Minimally-invasive Wearable Sensors and Data Processing Methods for Mental Stress Detection
Chronic stress is endemic to modern society. If we could monitor our mental state, we may be able to develop insights about how we respond to stress. However, it is unfeasible to continuously annotate stress levels all the time. In the studies conducted for this dissertation, a minimally-invasive wearable sensor platform and physiological data processing methods were developed to analyze a number of physiological correlates of mental stress.
We present a minimally obtrusive wearable sensor system that incorporates embedded and wireless communication technologies. The system is designed such that it provides a balance between data collection and user comfort. The system records the following stress related physiological and contextual variables: heart rate variability (HRV), respiratory activity, electrodermal activity (EDA), electromyography (EMG), body acceleration, and geographical location.
We assume that if the respiratory influences on HRV can be removed, the residual HRV will be more salient to stress in comparison with raw HRV. We develop three signal processing methods to separate HRV into a respiration influenced and residual HRV. The first method consists of estimating respiration-induced portion of HRV using a linear system identification method (autoregressive moving average model with exogenous inputs). The second method consists of decomposing HRV into respiration-induced principal dynamic mode and residual using nonlinear dynamics decomposition method (principal dynamic mode analysis). The third method consists of splitting HRV into respiration-induced power spectrum and residual in frequency domain using spectral weighting method.
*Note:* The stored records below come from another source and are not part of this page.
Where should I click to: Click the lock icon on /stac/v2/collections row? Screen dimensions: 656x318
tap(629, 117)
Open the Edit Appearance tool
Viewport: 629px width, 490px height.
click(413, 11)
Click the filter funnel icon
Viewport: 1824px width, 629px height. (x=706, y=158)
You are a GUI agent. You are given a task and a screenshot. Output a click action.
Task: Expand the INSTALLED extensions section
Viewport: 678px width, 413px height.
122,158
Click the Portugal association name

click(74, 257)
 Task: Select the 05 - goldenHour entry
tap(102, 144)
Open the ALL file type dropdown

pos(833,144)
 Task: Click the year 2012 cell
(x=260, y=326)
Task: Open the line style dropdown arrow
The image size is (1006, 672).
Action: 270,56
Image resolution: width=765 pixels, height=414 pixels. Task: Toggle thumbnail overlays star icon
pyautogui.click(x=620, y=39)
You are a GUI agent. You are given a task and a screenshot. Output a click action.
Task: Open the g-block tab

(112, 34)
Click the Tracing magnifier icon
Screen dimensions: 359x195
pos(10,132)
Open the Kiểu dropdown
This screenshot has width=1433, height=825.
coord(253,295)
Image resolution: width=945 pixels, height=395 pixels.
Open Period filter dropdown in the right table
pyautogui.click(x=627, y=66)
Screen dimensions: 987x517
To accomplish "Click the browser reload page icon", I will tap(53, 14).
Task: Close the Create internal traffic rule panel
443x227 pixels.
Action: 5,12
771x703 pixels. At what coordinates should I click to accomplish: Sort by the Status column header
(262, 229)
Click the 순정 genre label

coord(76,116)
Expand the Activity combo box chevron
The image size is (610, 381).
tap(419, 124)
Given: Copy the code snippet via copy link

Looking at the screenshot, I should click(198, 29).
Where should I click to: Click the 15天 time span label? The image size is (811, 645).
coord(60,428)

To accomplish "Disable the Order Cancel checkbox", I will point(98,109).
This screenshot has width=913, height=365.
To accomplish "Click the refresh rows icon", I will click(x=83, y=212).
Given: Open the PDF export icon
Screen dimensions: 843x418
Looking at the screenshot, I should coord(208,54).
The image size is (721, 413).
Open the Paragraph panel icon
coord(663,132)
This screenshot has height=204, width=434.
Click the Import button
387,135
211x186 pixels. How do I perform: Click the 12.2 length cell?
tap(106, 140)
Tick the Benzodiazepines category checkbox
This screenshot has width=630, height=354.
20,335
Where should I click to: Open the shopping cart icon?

These methods were validated on a binary discrimination problem of two psychophysiological conditions: mental stress and relaxation. The linear system identification method, nonlinear dynamics decomposition method, and spectral weighting method classified stress and relaxation conditions at 85.2 %, 89.2 %, and 81.5 % respectively. When tonic and phasic EDA features were combined with the linear system identification method, the nonlinear dynamics decomposition method, and the spectral weighting method, the average classification rates were increased to 90.4 %, 93.2 %, and 88.1 % respectively.
To evaluate the developed wearable sensors and signal processing methods on multiple subjects, we performed case studies. In the first study, we performed experiments in a laboratory setting. We used the wearable sensors and signal processing methods to discriminate between stress and relaxation conditions. We achieved 81 % average classification rate in the first case study. In the second study, we performed experiments to detect stress in ambulatory settings. We collected data from the subjects who wore the sensors during regular daily activities. Relaxation and stress conditions were allocated during daily activities. We achieved a 72 % average classification rate in ambulatory settings.
Together, the results show achievements in recognizing stress from wearable sensors in constrained and ambulatory conditions. The best results for stress detection were achieved by removing respiratory influence from HRV and combining features from EDA.